A prescrição deve ser feita por um médico, a partir da avaliação do quadro clínico do doente. São considerados casos graves os pacientes que têm febre, tosse e dificuldade para respirar; e os principais fatores de risco são gravidez e doenças crônicas.
Para 2010, o Ministério da Saúde já distribuiu a todos os estados um total de 1,9 milhão de tratamentos do medicamento para tratar da gripe H1N1 - quantidade suficiente para tratar 38 vezes mais o número de casos graves de todo ano passado (48.978). As Secretarias Estaduais de Saúde são responsáveis pela distribuição aos municípios. Além disso, o Ministério da Saúde mantém estoque de 20 milhões de tratamentos para eventuais novas distribuições aos estados.
Imunização
A vacinação é uma das formais mais eficazes de prevenção contra diversas doenças, inclusive a gripe. Desde 1999, o Sistema Único de Saúde realiza anualmente campanhas de vacinação contra a gripe comum para os idosos, o grupo com maior risco de agravamento da doença. A vacinação de idosos, seguindo recomendação da Organização Mundial da Saúde (OMS), tem o objetivo de reduzir óbitos e internações causadas pela gripe.

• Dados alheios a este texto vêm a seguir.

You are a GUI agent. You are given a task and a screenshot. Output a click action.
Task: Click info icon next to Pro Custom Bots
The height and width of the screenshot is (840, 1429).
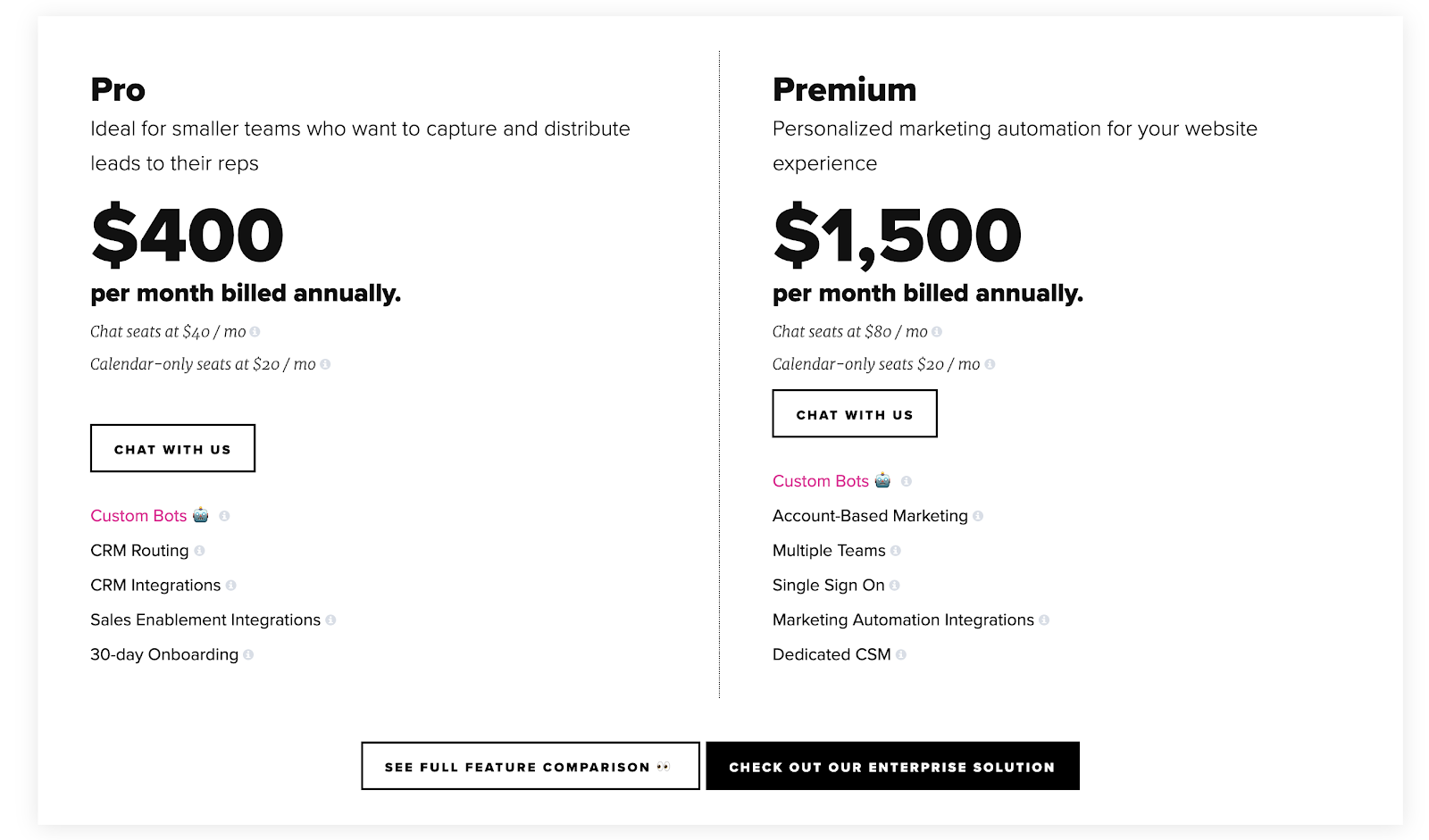(224, 516)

No caso da gripe H1N1, o Ministério da Saúde realizou este ano a maior vacinação já ocorrida no mundo, imunizando mais de 85 milhões de pessoas, de acordo com os dados informados pelos estados e municípios até 01 de julho, o que representa 44% da população brasileira. O número coloca o Brasil na condição de país que mais vacinou em relação à população total, com um índice superior ao de países como Estados Unidos (26%), México (24%), Suíça (17%), Argentina (13%), Cuba (10%), França (8%) e Alemanha (6%).
Seguindo as orientações da OMS, no Brasil foram vacinados os grupos mais vulneráveis às complicações e às mortes causadas pelo vírus H1N1: gestantes, doentes crônicos, adultos de 20 a 39 anos, crianças de 6 meses a menores de 5 anos, além de trabalhadores de saúde e indígenas.